Stołeczni policjanci zatrzymali trzech Gruzinów, w tym podejrzanego o kradzież diamentów, do której doszło kilka dni temu przy ul. Mokotowskiej w Warszawie. To nie jedyne przestępstwa, jakie mają na swoim koncie. Mężczyźni zostali zatrzymani, kiedy obserwowali parking podziemny jednej z galerii handlowych.

Zatrzymani to 25-latek, 29-latek i 50-latek. 

Najstarszy z mężczyzn jest podejrzany o to, że wspólnie z innymi osobami kilka dni temu ukradł z samochodu na ul. Mokotowskiej diamenty warte 110 tysięcy euro, dokumenty oraz gotówkę. 29-latek był poszukiwany przez Komendę Powiatową Policji w Garwolinie i Komendę w Radomiu, bo miał dopuścić się dwóch kradzieży pieniędzy z samochodów. 

Trzeci z zatrzymanych był poszukiwany przez policję w Wałbrzychu. Mężczyzna w połowie lipca wspólnie z inną osoba miał napaść na właściciela kantoru i ukraść 500 tysięcy złotych oraz broń palną z amunicją - poinformowała Edyta Adamus z Komendy Stołecznej Policji.
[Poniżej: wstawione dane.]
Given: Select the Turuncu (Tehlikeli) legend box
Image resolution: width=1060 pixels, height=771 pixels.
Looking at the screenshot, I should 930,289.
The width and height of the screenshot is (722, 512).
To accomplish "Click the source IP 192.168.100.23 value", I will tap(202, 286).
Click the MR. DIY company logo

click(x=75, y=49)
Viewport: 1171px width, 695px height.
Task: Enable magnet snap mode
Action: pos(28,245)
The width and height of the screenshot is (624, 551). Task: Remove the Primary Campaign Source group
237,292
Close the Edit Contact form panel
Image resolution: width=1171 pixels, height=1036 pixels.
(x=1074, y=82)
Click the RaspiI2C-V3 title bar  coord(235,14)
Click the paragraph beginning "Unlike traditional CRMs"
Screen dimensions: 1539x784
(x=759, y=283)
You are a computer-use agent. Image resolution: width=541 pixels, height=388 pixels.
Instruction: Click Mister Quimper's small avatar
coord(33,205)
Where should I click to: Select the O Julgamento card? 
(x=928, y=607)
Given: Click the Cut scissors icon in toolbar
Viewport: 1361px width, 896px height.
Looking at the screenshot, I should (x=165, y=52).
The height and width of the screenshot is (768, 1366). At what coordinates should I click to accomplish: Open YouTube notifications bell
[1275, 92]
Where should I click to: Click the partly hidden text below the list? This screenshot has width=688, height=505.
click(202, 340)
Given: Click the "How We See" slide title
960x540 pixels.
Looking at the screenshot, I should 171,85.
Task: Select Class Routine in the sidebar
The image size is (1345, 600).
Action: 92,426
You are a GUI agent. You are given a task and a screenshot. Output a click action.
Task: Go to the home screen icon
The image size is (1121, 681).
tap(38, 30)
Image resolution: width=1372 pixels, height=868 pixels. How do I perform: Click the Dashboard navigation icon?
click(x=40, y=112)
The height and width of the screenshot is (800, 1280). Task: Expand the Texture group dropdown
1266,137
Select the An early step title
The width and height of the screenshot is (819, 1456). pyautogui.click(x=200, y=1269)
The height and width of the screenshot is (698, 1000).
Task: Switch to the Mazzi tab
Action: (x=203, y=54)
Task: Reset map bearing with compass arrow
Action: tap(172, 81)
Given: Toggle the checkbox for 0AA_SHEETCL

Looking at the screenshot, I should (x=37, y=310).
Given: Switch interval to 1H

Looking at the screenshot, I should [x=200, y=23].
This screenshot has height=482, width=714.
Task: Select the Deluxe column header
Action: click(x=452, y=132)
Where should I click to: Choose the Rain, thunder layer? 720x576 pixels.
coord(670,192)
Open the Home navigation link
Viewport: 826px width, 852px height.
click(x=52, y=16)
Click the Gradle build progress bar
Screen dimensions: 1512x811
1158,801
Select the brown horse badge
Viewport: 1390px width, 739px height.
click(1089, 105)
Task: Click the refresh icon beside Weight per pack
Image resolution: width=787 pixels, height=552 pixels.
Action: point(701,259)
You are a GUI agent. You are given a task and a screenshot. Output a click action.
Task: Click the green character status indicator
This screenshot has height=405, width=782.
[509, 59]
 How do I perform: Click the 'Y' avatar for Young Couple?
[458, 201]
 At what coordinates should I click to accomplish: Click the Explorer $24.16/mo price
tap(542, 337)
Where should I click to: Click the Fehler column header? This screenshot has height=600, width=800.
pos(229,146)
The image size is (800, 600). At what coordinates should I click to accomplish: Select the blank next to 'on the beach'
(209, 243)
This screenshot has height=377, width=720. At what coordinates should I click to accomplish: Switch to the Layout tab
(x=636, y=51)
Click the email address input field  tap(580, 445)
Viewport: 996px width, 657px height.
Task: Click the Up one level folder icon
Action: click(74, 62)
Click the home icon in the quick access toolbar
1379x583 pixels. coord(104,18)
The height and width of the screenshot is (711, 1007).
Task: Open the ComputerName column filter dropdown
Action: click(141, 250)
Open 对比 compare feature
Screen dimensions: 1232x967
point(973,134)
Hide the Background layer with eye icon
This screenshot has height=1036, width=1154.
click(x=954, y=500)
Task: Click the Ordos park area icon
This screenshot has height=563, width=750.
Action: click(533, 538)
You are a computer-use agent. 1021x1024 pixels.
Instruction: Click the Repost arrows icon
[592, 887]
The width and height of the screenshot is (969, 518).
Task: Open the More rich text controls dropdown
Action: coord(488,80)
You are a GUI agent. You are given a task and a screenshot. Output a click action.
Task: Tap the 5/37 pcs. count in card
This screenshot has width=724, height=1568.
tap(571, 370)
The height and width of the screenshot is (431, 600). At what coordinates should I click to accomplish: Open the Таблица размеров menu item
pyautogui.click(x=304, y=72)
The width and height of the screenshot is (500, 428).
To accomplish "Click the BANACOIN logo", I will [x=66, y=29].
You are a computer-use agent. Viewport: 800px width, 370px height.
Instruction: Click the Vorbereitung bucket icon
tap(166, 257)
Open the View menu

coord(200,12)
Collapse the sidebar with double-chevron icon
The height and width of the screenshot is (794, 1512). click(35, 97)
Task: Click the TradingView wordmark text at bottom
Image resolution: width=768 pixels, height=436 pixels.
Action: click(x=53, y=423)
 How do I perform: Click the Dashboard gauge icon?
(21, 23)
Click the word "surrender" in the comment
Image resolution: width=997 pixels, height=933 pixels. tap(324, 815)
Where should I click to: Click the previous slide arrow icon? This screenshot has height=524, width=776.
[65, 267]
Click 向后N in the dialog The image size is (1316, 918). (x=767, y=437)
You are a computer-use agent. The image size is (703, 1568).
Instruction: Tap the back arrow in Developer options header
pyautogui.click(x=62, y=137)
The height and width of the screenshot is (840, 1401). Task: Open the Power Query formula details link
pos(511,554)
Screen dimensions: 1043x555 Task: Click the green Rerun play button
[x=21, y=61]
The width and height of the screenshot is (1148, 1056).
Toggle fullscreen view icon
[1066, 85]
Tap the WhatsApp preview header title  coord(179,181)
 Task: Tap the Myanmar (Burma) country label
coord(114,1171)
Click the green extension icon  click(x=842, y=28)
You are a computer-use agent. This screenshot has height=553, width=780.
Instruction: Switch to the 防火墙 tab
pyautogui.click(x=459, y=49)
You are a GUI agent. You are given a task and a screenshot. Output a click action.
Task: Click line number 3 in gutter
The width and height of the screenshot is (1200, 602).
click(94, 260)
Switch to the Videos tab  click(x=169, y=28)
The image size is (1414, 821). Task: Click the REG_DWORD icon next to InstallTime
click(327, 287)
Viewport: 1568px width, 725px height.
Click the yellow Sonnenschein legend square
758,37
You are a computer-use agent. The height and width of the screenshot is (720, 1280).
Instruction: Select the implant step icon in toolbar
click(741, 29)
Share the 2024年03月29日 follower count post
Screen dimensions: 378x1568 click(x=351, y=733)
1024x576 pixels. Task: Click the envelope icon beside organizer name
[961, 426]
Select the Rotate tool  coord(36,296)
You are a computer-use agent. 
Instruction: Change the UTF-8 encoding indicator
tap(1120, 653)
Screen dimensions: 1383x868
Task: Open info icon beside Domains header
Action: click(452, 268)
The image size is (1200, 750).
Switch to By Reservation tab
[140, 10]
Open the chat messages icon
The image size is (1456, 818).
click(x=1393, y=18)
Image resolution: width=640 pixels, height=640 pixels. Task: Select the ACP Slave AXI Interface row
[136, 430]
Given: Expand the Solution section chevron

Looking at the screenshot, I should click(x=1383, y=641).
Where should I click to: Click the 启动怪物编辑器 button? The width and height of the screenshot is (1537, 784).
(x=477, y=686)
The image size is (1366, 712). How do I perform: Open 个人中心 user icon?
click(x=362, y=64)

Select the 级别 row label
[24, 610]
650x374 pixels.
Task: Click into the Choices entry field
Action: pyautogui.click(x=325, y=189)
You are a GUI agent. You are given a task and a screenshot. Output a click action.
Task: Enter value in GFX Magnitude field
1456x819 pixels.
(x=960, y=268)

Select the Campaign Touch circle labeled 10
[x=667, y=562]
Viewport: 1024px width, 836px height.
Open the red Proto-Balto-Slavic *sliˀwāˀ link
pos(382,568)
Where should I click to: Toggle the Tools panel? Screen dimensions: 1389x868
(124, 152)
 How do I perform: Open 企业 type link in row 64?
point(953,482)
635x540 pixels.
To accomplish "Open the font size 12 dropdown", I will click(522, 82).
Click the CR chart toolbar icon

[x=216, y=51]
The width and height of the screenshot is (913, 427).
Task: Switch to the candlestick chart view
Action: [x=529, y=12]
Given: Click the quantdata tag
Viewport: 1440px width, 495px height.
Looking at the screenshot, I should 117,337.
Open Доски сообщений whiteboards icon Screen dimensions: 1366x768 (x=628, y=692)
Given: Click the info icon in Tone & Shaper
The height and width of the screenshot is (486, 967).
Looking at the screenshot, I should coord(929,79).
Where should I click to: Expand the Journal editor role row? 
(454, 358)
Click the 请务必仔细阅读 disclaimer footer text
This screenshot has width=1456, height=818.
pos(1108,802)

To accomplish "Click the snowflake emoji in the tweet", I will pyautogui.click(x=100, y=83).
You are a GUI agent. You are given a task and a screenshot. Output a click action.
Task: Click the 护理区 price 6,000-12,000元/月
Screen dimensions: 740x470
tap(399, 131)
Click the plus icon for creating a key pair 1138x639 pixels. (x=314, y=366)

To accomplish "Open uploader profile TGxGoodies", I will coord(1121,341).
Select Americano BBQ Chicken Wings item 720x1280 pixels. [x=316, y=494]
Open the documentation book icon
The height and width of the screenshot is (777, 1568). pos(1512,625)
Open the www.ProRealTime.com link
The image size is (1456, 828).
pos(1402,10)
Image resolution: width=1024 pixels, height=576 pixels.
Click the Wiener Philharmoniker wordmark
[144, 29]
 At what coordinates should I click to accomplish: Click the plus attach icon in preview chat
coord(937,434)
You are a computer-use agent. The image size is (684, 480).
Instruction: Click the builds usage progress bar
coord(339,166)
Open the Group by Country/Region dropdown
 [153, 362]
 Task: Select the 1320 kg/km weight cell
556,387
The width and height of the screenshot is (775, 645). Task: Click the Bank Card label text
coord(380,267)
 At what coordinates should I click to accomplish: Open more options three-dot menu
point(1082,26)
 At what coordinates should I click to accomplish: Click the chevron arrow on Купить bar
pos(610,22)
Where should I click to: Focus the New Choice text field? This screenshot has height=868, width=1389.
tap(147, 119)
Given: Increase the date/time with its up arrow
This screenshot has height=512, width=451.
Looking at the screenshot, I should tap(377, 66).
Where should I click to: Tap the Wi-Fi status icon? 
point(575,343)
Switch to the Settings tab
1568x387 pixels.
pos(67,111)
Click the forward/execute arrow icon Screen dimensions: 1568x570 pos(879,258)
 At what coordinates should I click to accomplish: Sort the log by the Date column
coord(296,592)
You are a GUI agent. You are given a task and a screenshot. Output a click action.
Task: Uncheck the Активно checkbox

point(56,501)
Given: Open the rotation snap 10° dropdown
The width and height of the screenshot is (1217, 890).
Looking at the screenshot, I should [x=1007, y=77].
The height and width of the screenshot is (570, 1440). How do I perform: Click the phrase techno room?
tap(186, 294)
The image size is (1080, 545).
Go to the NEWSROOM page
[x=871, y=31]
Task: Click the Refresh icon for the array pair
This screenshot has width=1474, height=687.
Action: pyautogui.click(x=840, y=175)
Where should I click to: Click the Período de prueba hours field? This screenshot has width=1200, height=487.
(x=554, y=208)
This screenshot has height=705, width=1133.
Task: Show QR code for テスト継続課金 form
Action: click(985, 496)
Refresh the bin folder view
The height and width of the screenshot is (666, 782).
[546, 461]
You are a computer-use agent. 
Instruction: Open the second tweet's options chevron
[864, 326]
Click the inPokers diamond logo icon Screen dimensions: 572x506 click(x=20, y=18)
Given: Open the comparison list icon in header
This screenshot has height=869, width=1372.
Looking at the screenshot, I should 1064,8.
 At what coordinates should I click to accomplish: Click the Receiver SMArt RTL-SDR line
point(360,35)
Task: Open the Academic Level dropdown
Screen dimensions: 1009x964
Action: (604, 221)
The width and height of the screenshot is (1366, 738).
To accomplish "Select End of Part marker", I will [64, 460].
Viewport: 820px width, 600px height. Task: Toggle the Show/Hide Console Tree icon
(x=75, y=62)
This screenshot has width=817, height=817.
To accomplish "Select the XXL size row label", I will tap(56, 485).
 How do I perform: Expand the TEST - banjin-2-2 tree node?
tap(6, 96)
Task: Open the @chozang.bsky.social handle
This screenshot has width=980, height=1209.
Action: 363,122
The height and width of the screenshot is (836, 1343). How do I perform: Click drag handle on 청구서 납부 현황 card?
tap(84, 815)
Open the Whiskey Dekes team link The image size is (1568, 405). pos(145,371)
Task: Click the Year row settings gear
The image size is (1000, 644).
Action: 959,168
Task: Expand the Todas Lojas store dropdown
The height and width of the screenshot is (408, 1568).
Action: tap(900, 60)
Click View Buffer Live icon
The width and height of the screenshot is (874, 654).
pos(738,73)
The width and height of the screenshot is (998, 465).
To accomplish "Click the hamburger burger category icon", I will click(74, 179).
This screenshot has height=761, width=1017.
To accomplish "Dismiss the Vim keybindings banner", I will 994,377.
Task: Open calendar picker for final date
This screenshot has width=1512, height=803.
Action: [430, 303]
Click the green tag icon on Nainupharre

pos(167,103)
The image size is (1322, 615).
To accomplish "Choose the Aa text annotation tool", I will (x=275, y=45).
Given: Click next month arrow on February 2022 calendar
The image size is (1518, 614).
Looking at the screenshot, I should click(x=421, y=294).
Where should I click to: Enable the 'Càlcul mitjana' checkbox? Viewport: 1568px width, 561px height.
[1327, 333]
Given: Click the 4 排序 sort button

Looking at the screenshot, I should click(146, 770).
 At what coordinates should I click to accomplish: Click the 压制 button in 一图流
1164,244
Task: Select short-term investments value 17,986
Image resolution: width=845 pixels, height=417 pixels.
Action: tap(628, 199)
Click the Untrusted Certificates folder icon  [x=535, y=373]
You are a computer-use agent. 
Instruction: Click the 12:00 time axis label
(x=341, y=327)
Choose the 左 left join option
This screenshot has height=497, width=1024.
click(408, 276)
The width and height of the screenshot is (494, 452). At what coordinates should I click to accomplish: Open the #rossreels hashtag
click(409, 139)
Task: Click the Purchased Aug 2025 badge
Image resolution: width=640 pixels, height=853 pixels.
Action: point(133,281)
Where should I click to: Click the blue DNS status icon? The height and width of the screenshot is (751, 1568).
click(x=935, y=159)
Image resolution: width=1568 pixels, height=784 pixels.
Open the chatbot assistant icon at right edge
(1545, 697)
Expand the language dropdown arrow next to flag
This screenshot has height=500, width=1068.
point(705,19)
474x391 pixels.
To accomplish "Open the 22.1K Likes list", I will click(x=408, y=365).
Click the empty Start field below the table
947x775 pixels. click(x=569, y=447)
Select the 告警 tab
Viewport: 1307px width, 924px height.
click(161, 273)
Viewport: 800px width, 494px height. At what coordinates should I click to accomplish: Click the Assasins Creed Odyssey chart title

Podczas przeszukania samochodu, którym poruszali się mężczyźni, na podłodze za siedzeniem kierowcy policjanci znaleźli kolec, który mógł służyć zatrzymanym do przebijania opon. 

Mężczyźni usłyszeli zarzuty kradzież mienia znacznej wartości. Sąd zastosował wobec zatrzymanych trzymiesięczny tymczasowy areszt.